バッファオーバーフローとディレクトリトラバーサル
前パートまでは、おもにエンドユーザーに対する攻撃を紹介してきた。後半は、こうしたエンドユーザーに対する攻撃の原因ともなるWebサーバやアプリケーションに対する攻撃を見ていこう。
まず「バッファオーバーフロー攻撃」は、攻撃者が脆弱性のあるWebページのフォームに長大な文字列などのデータを送信し、意図的にプログラムの動作を停止させたり、管理者権限を奪う攻撃方法である。「バッファオーバーラン」ともいう。
あらかじめプログラムで確保しているメモリ領域(バッファ)のサイズを超えてデータが入力されると、その領域だけではデータが格納できなくなりあふれ出てしまう。これがバッファオーバーフローである。バッファオーバーフローが発生すると、そのプログラムのアクセス権限でWebサーバを操作することができてしまう。

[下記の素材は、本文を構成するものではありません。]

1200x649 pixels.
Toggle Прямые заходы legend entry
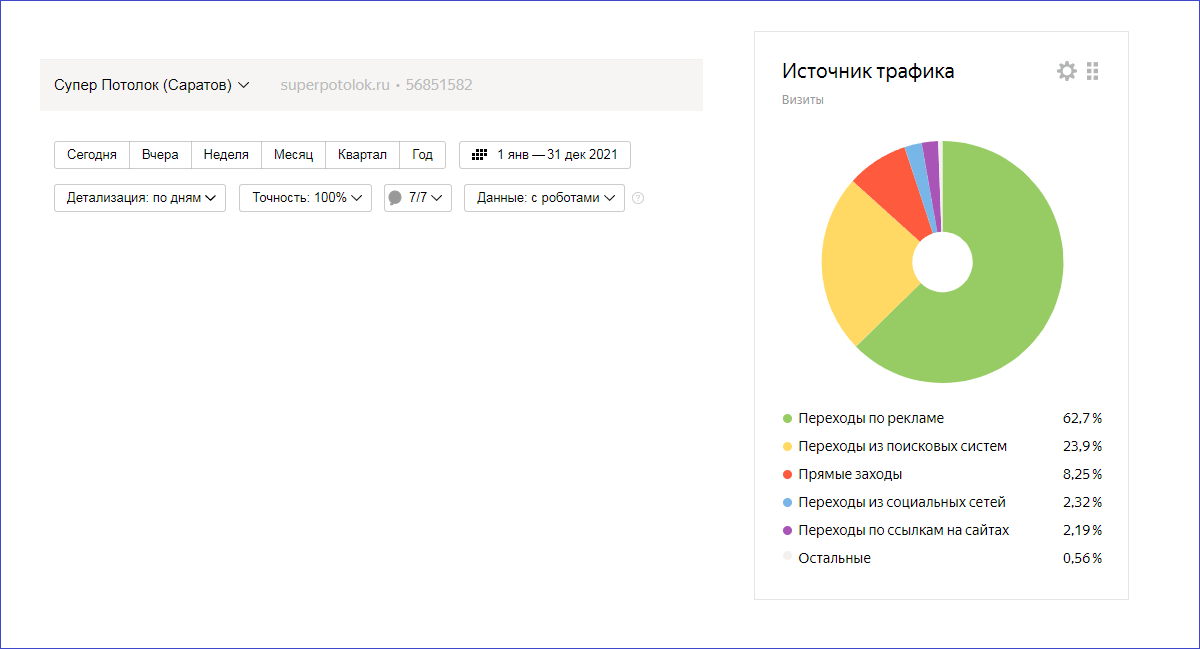pyautogui.click(x=850, y=474)
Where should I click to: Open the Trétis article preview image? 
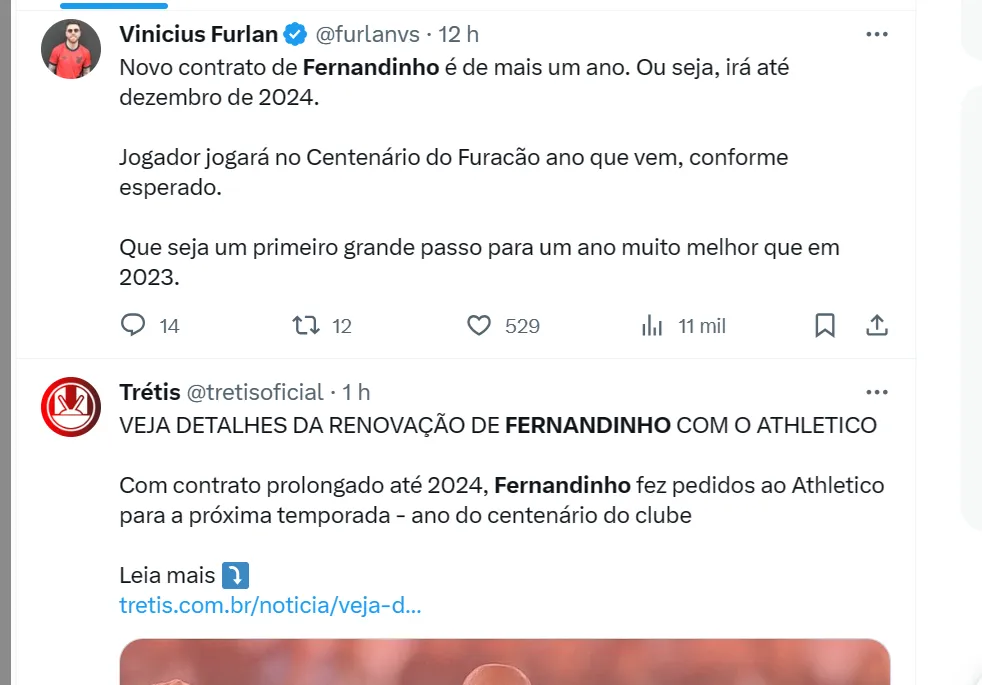click(x=505, y=662)
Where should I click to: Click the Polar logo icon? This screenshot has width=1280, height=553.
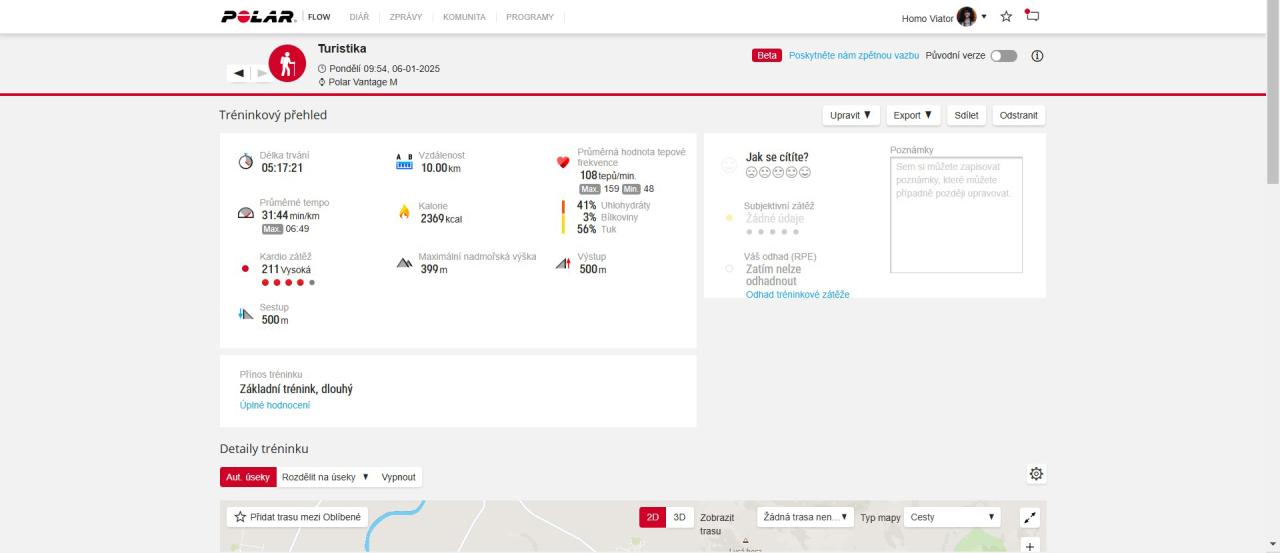(258, 17)
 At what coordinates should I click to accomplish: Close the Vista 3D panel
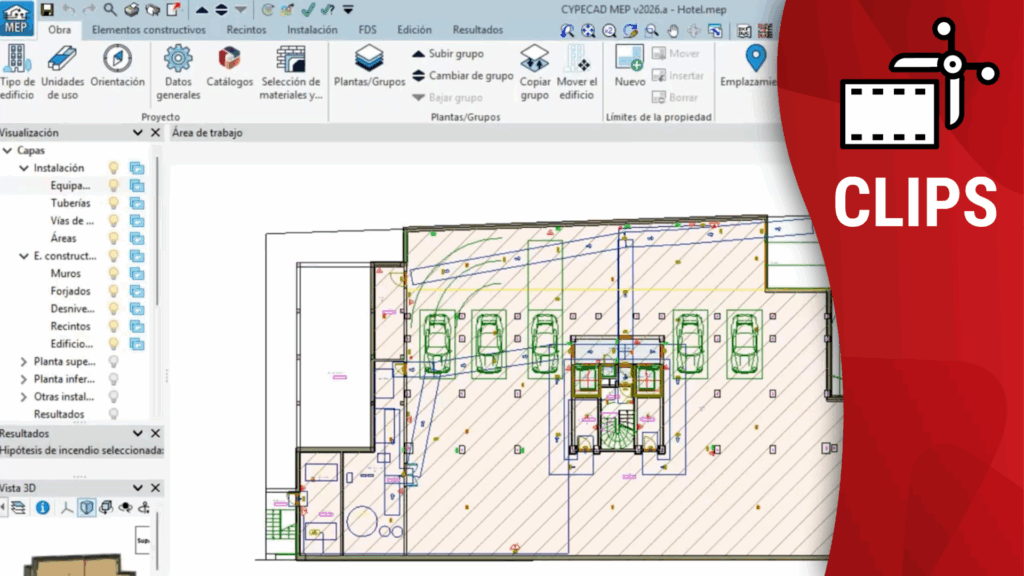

たいていの場合、Webサーバのプログラムは管理者権限で動作している。そのため、管理者権限を攻撃者に奪われてしまう可能性がある。
一方、「ディレクトリトラバーサル」は、相対パス記法を利用して、管理者やユーザーの想定しているのとは別のディレクトリのファイルを指定するソフトウェアの攻撃方法である。こちらは「パストラバーサル」ともいう。
通常、パスを移動させるためには「絶対パス記法」と「相対パス記法」※5とがある。しかし、攻撃者が脆弱性の残ったWebページの入力フィールドに相対パス記法の上位ディレクトリを表わす「../」を含んだデータを入力すると、意図しないファイルを読み出したり、書き込んだりすることが可能になってしまう(図5)。
※5:絶対パス記法と相対パス記法 絶対パス記法の場合、カレントドライブからの指定となるので「/root/b/v」。相対パス記法ではカレントパスからになるので、上位ディレクトリを表わす「..//」を用いて、「../../b/v」とする。
こうしたWebサーバやOSの防御としては、ベンダーが提供しているセキュリティパッチを確実に当てることが挙げられる。加えてバッファオーバーフロー対策としてはプログラム内のメモリ領域管理を見直す。ディレクトリトラバーサル対策としては、入力値に上位ディレクトリを表わす「../」やパス名が含まれているかどうかチェックし、アクセス制限をかける。
データベースを狙うSQLインジェクション
ここまで紹介してきたのは、おもにWebサーバの設定ミスやOSの脆弱性を突く攻撃であった。しかし、昨今はWebアプリケーションやその背後で動作するデータベースの脆弱性を狙った攻撃が増えている。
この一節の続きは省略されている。